HOW TO COMPLETE THIS TASK -> Reproduce, exactly and in full, only the lines below from the one containing "Ufficio U.R.P. e Segreteria (79, 986)" through the one containing "Amministrazione (72, 1456)".

SUPPLIED RECORDS ->
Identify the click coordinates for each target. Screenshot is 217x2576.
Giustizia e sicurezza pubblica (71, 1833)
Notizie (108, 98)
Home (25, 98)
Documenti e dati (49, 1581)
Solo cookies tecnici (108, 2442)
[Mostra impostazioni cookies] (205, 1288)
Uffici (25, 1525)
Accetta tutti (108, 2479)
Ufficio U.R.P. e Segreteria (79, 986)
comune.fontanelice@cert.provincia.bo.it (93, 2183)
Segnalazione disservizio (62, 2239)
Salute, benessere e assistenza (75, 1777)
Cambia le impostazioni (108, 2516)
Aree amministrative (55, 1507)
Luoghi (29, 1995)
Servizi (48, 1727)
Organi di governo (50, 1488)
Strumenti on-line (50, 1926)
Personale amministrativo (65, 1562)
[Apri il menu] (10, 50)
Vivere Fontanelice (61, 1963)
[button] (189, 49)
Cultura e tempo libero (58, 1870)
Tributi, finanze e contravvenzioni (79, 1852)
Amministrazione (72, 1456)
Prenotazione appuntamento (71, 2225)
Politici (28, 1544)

RESPONSE TO THIS EXERCISE ->
Ufficio U.R.P. e Segreteria (79, 986)
comune.fontanelice@cert.provincia.bo.it (93, 2183)
Segnalazione disservizio (62, 2239)
Salute, benessere e assistenza (75, 1777)
Cambia le impostazioni (108, 2516)
Aree amministrative (55, 1507)
Luoghi (29, 1995)
Servizi (48, 1727)
Organi di governo (50, 1488)
Strumenti on-line (50, 1926)
Personale amministrativo (65, 1562)
[Apri il menu] (10, 50)
Vivere Fontanelice (61, 1963)
[button] (189, 49)
Cultura e tempo libero (58, 1870)
Tributi, finanze e contravvenzioni (79, 1852)
Amministrazione (72, 1456)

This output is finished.